“Notes on ‘Biblical Separation Defended’” is an unpublished book review from Dr. Gordon H. Clark’s papers. If you notice any typos on the typed document please email the administrator at email@example.com
**Items from the unpublished papers of Dr. Gordon H. Clark should not be considered his definitive statement on the particular topic addressed. These papers are being provided for educational value. For Dr. Clark’s official positions consult his published writings.**
Unpublished 37. Notes on Biblical Separation Defended (typed)
Notes: From the Sangre de Cristo Seminary, notes within the book “Biblical Separation Divided” by Gary G. Cohen, The Presbyterian and Reformed Publishing Company, 1966. – DJD 29 Nov 2014]
Dr. Robert O Fern, a member of the Billy Graham team, has written a volume defending cooperation with liberal unbelievers. Mr. Cohen analyzes his ten main arguments. So explicit is Mr. Cohen’s reasoning, so exegetical, so probative, that a cursory survey would eliminate its overwhelming force. Therefore two sections only will be more extensively separated as illustrative both of the method and the material.

[What is required] Copy out the full page text on Gordon H. Clark's review notes, word for word.

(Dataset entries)
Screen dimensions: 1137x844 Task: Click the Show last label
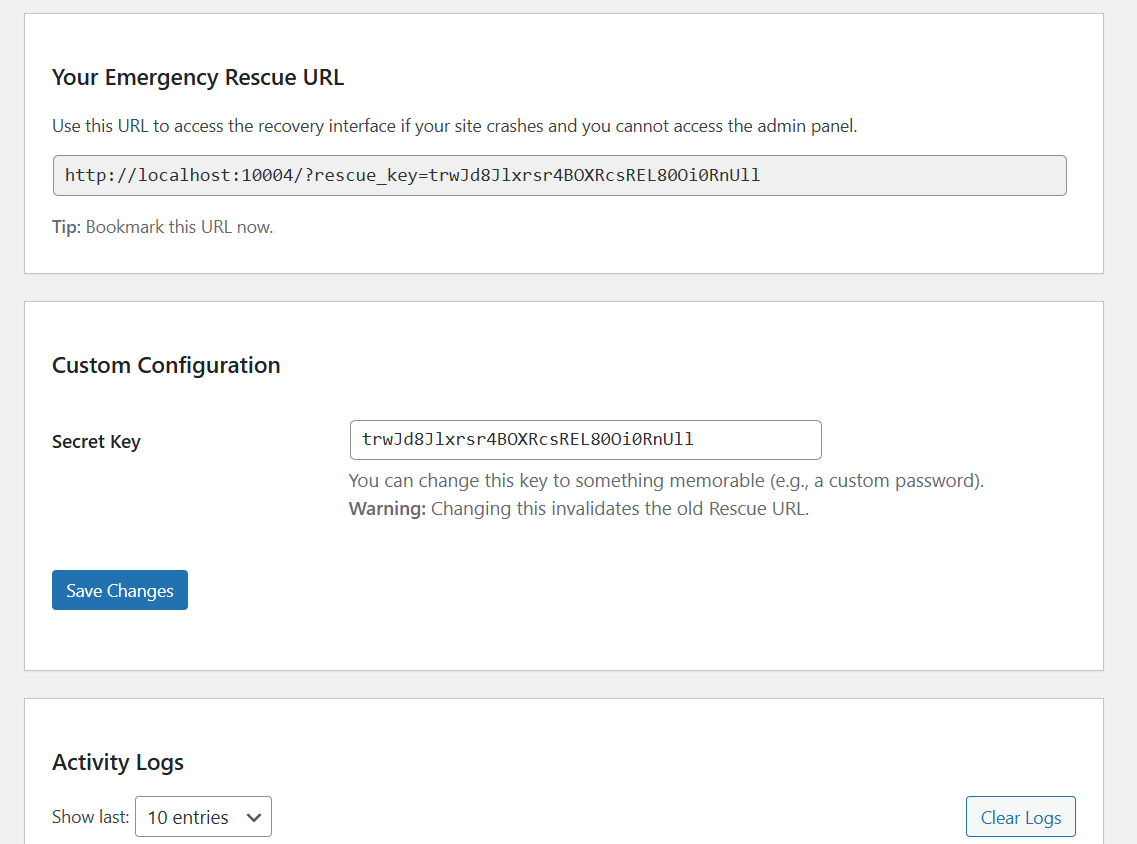click(89, 816)
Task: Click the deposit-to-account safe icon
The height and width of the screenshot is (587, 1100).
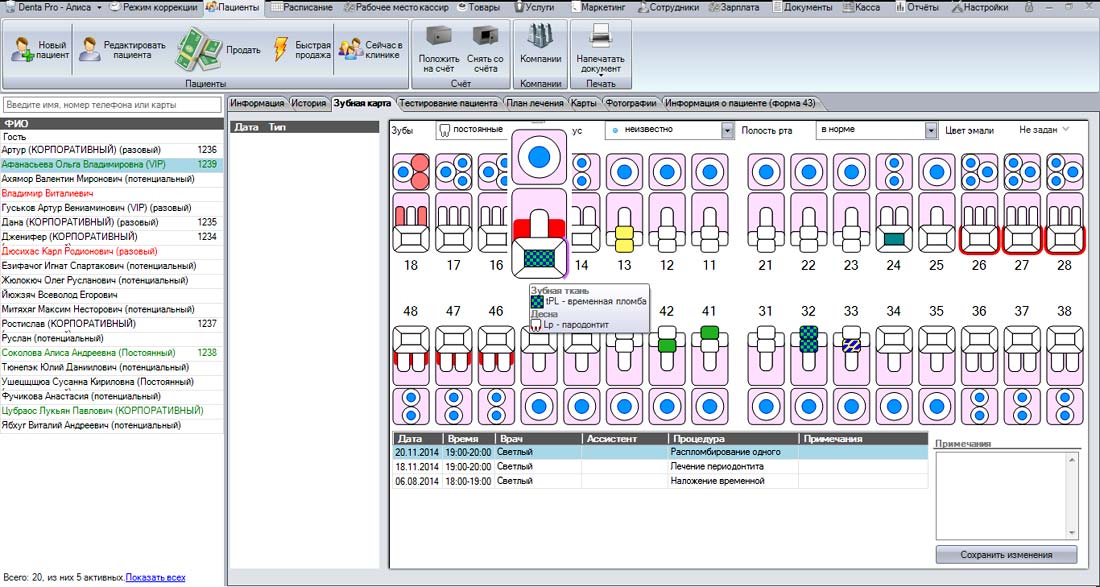Action: point(439,36)
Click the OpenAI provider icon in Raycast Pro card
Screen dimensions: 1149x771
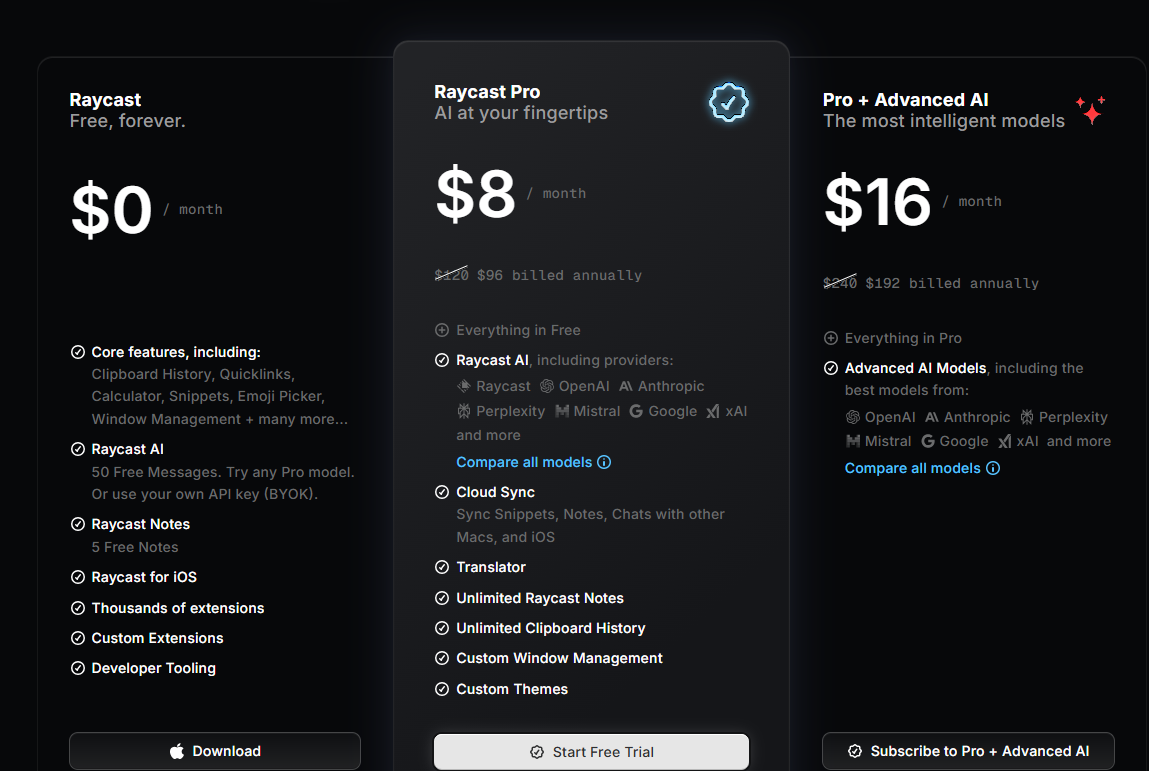click(x=549, y=386)
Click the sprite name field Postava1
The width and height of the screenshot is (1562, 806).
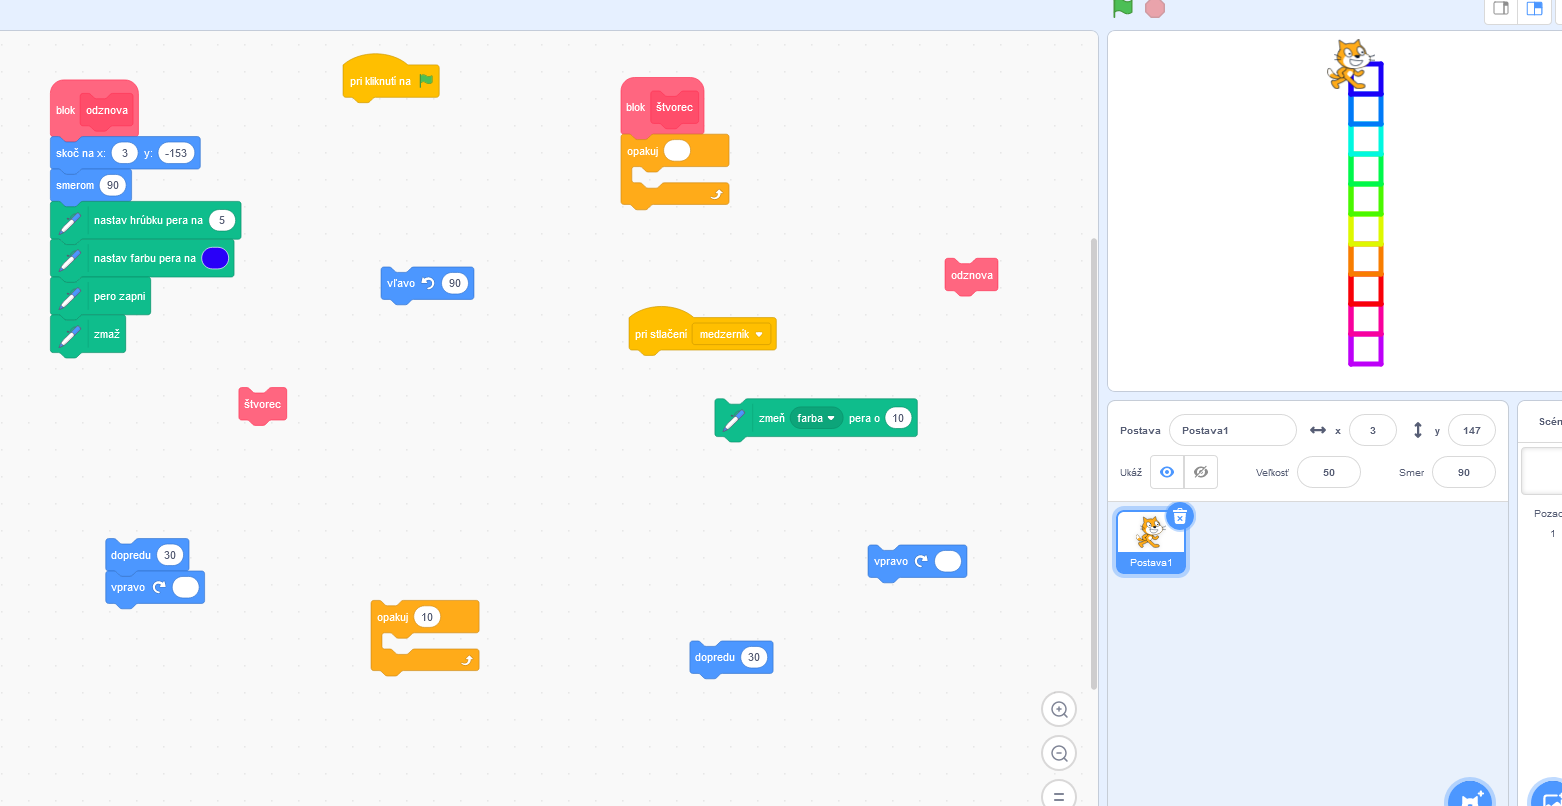point(1232,430)
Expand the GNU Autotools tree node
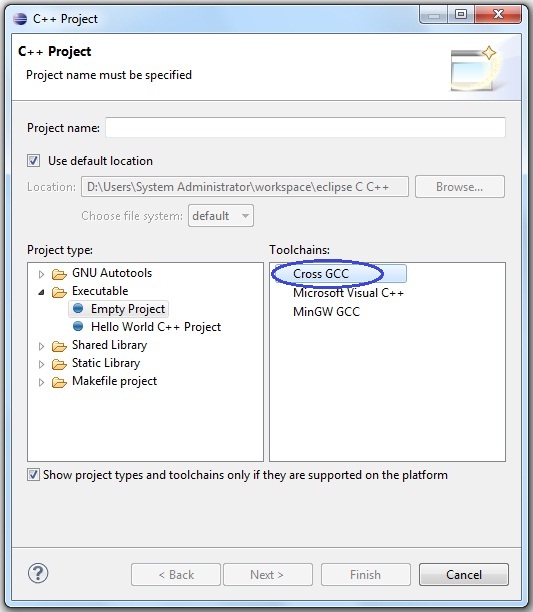Screen dimensions: 533x612 (x=41, y=274)
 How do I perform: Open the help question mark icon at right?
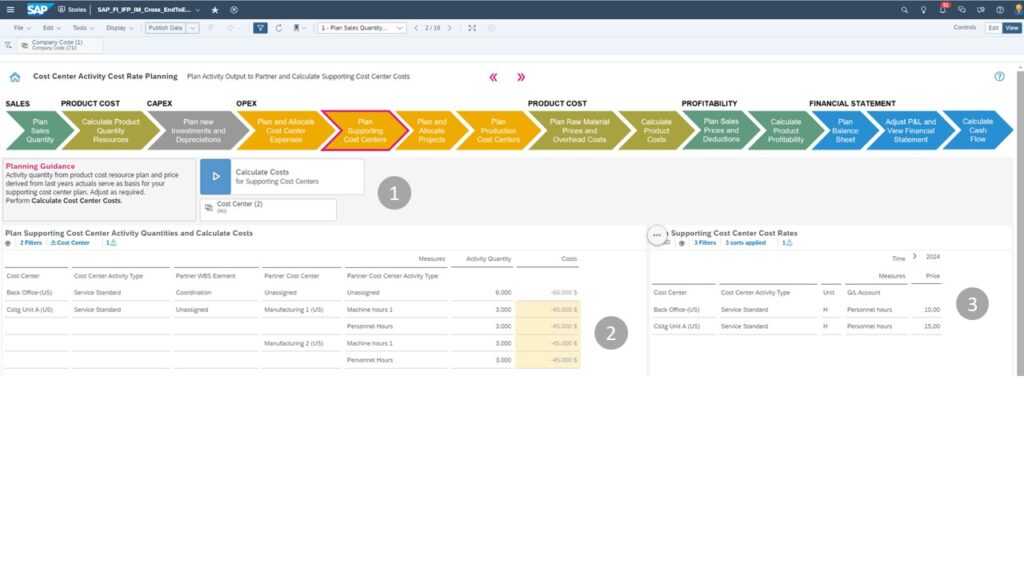[x=999, y=77]
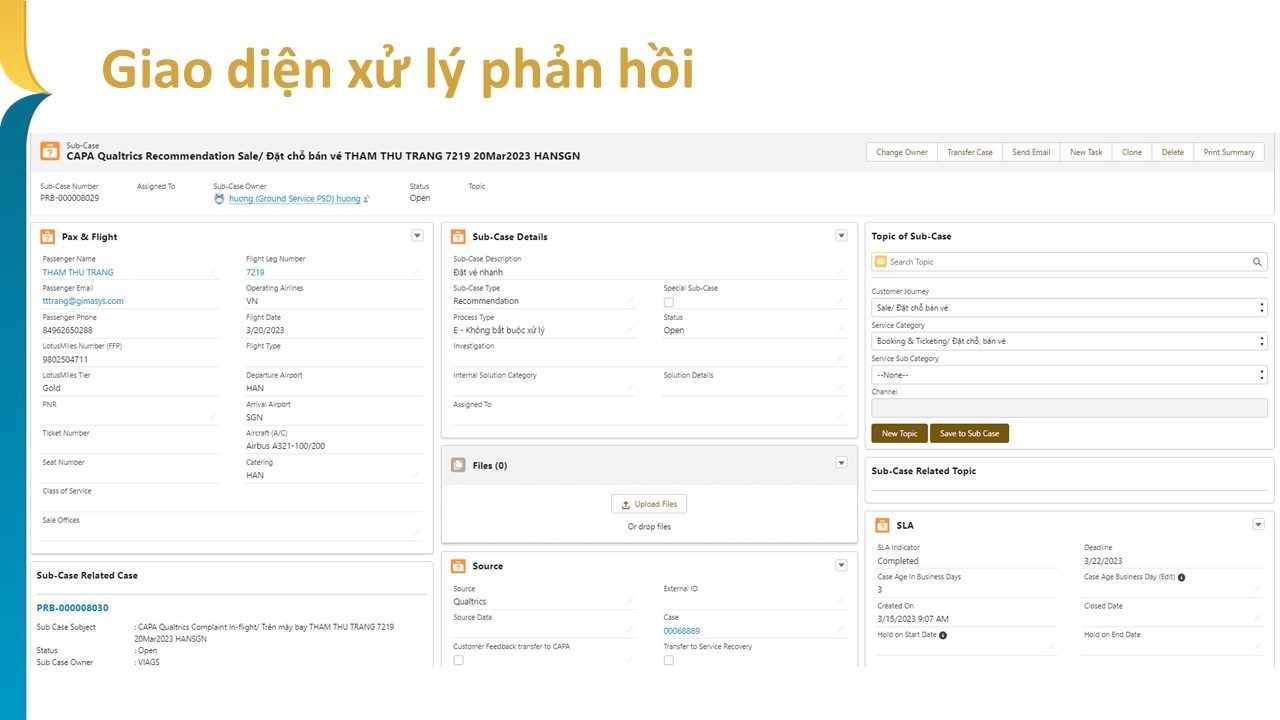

[Answer box]
“Notes on ‘Biblical Separation Defended’” is an unpublished book review from Dr. Gordon H. Clark’s papers. If you notice any typos on the typed document please email the administrator at email@example.com
**Items from the unpublished papers of Dr. Gordon H. Clark should not be considered his definitive statement on the particular topic addressed. These papers are being provided for educational value. For Dr. Clark’s official positions consult his published writings.**
Unpublished 37. Notes on Biblical Separation Defended (typed)
Notes: From the Sangre de Cristo Seminary, notes within the book “Biblical Separation Divided” by Gary G. Cohen, The Presbyterian and Reformed Publishing Company, 1966. – DJD 29 Nov 2014]
Dr. Robert O Fern, a member of the Billy Graham team, has written a volume defending cooperation with liberal unbelievers. Mr. Cohen analyzes his ten main arguments. So explicit is Mr. Cohen’s reasoning, so exegetical, so probative, that a cursory survey would eliminate its overwhelming force. Therefore two sections only will be more extensively separated as illustrative both of the method and the material.